L’accession d’Obama au poste suprême ne doit pas occulter le fait que la condition des Noirs aux États-Unis n’a que peu évolué. Il est plus facile pour les lois que pour les esprits de faire table rase du passé. L’esclavage a beau avoir été aboli aux États-Unis il y a près de 150 ans, et la ségrégation, il y a une soixantaine d’années, la population afro-américaine, toujours en butte aux discriminations, paie encore le tribut de l’asservissement de ses ancêtres.

« Chez nous, le passé n’existait pas, les plus lointains souvenirs de nos parents étaient nos premiers pas, ils n’évoquaient jamais le Sud où ils avaient grandi, il n’y avait aucune nostalgie, aucune image précise, aucune enfance, pas de début, le néant avant nous, avant Saint Louis où ils s’étaient installés. »

« J’entends encore Maman, Tais-toi, Tais-toi donc avec tes histoires ! Et lui, C’est pas des histoires, c’est ce qui s’est passé, ils les pendaient et ils leur coupaient la bite ! Je suis condamnée à les entendre tous les deux, elle qui voulait qu’il se taise et lui qui ne demandait qu’à parler. J’hésite encore entre elle et lui, entre le silence et les cris, j’ai voulu vivre entre les deux, espérer un peu. »

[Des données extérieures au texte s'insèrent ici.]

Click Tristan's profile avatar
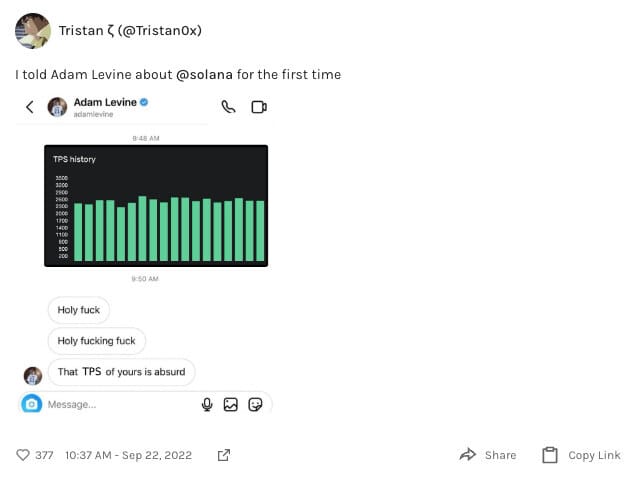tap(33, 31)
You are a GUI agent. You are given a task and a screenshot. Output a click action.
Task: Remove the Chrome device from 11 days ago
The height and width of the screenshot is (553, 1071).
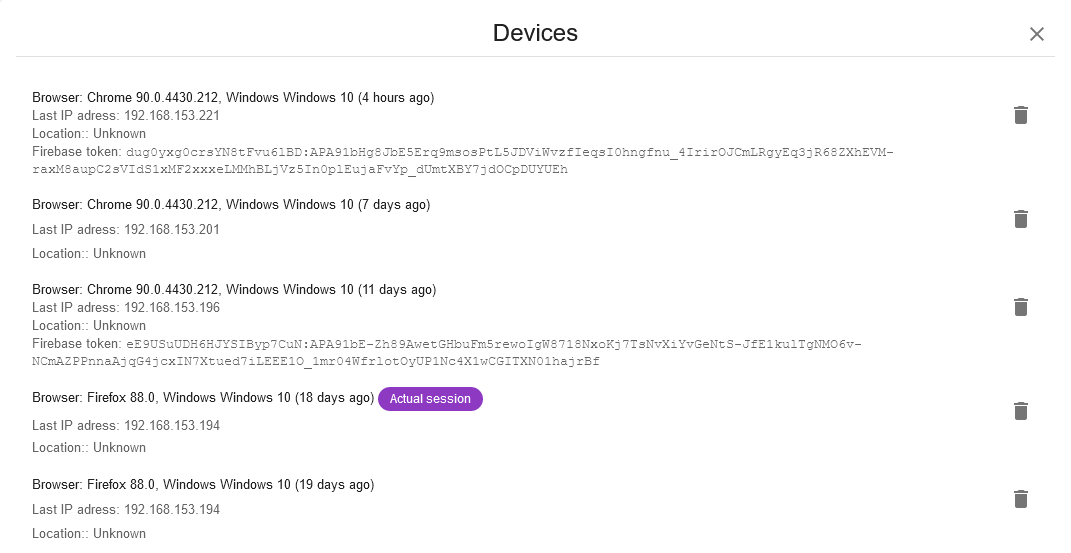click(x=1020, y=307)
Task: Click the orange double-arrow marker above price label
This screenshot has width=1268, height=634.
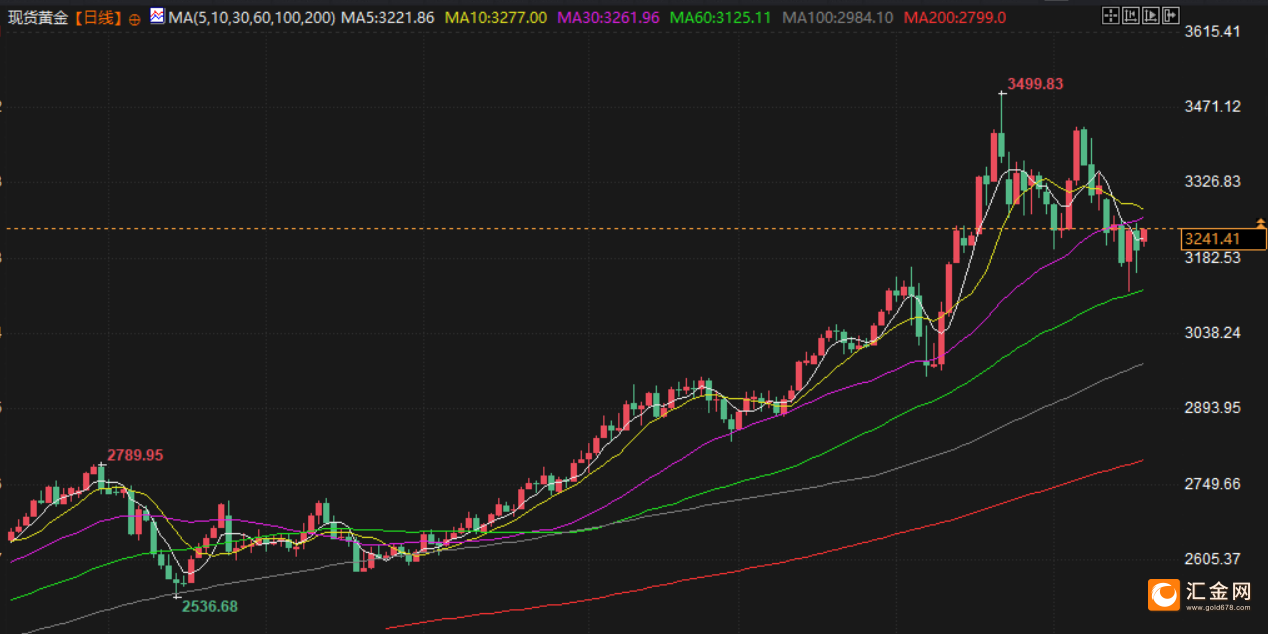Action: click(1260, 222)
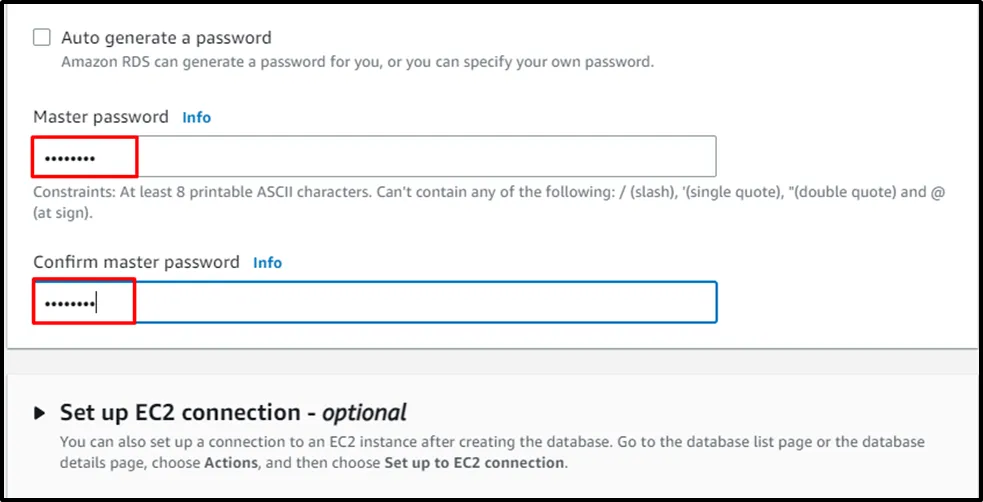
Task: Click the 'Set up EC2 connection - optional' heading
Action: pos(233,412)
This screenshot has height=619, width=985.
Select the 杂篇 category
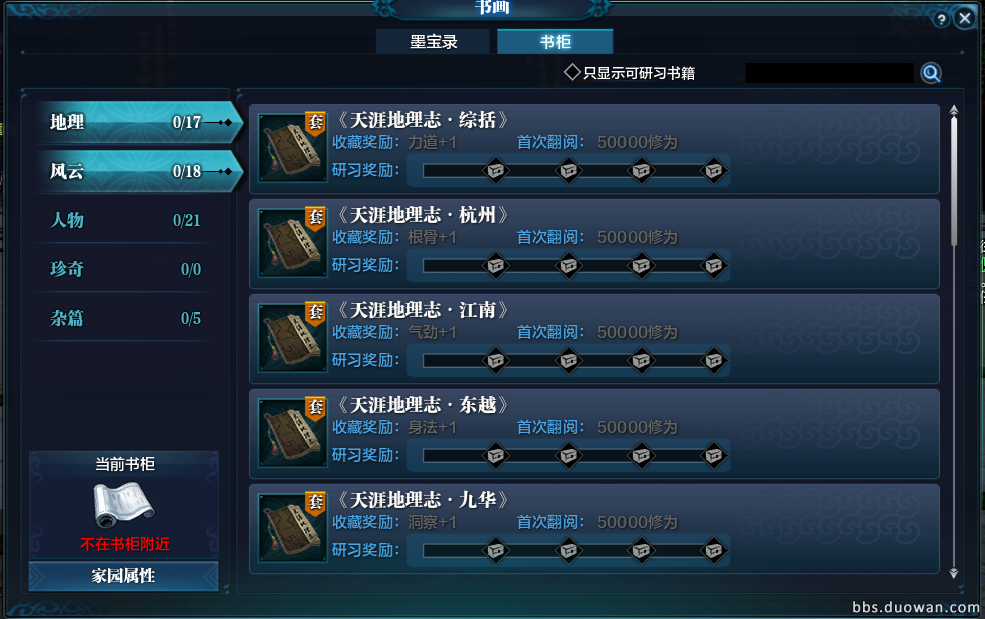tap(126, 318)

Vivace dans les esprits, la ségrégation demeure de facto une réalité au quotidien.

« Vous espérez de la compassion de ma part, mais j’en suis incapable aujourd’hui. Je suis comme le vieux pont rouillé là, à notre gauche, si un train s’égare et l’emprunte, il s’effondre, je suis un peu pareille, j’en ai trop entendu, des histoires de fils en prison, à la prochaine, je me brise. Nous sommes devenus des statistiques je vous dis, juste des statistiques. Alors votre fils, madame King, je suis désolée mais je m’en fous. Laissez-moi tranquille. Dans une vingtaine de minutes, j’offrirai le triste spectacle d’une vieille dame qui sieste la bouche ouvert, d’ici là, laissez-moi regarder le fleuve, nos enfants à l’intérieur, laissez-moi contempler leur danse, trois gamins dans des corps d’hommes ruisselants, ma petite-fille au milieu, une silhouette de femme déjà, son dos s’est cambré, ses fesses et ses seins sont sortis. C’est bon de les entendre rire, de pouvoir m’asseoir face au fleuve sans me tourmenter, je ferme les yeux, je m’éloigne. Méfie-toi Deborah, du bruit de tes perles comme de leurs yeux lumineux, les vagues et les amours c’est pareil, dangereux, mais danse, Deborah, c’est vain mais c’est beau, et c’est encore plus joli dans l’eau, tu as l’air d’un cygne. »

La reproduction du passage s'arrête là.